Data to process START

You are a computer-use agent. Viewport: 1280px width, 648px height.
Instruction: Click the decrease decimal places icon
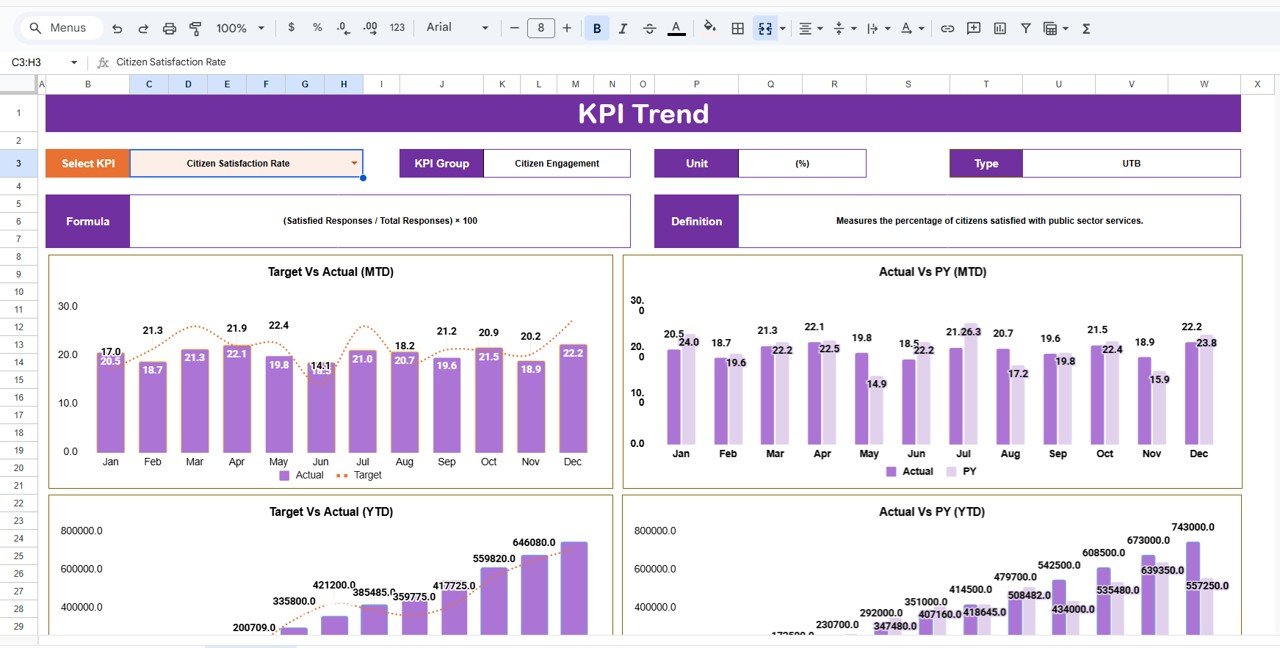341,28
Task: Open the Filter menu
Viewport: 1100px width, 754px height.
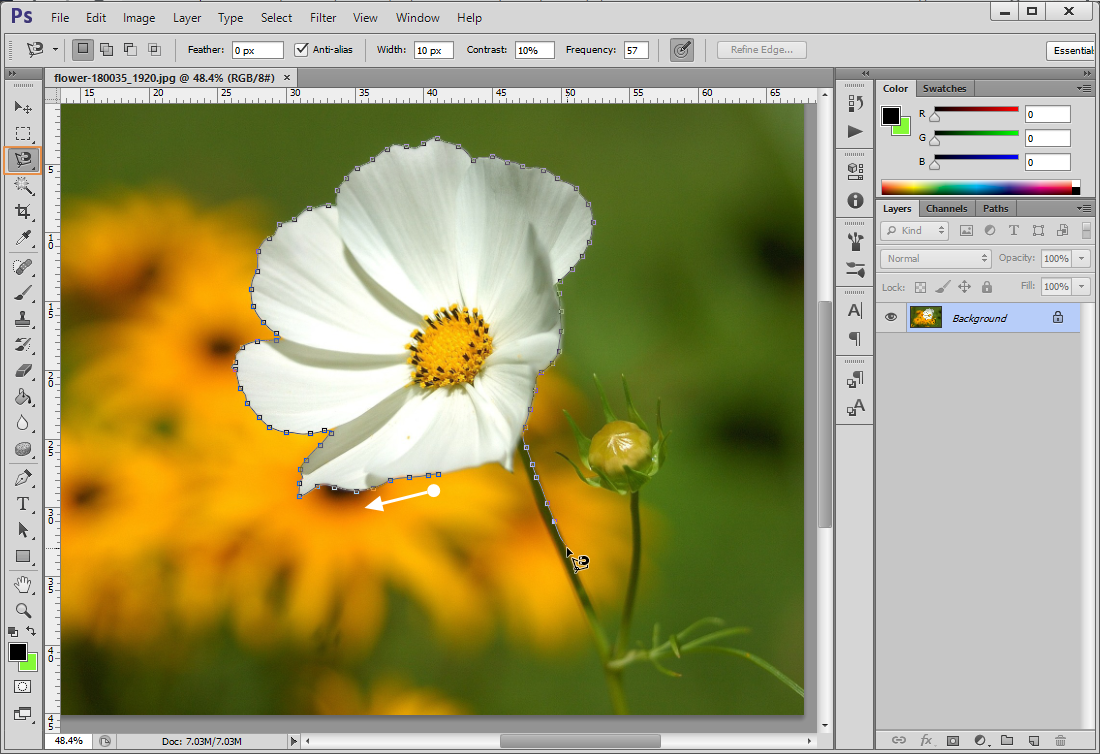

Data to process END

> _What needs to be done_
Copy out the lines above unchanged. Skip the images.

> _Task response_
You are a computer-use agent. Viewport: 1280px width, 648px height.
Instruction: Click the decrease decimal places icon
341,28
Task: Open the Filter menu
Viewport: 1100px width, 754px height.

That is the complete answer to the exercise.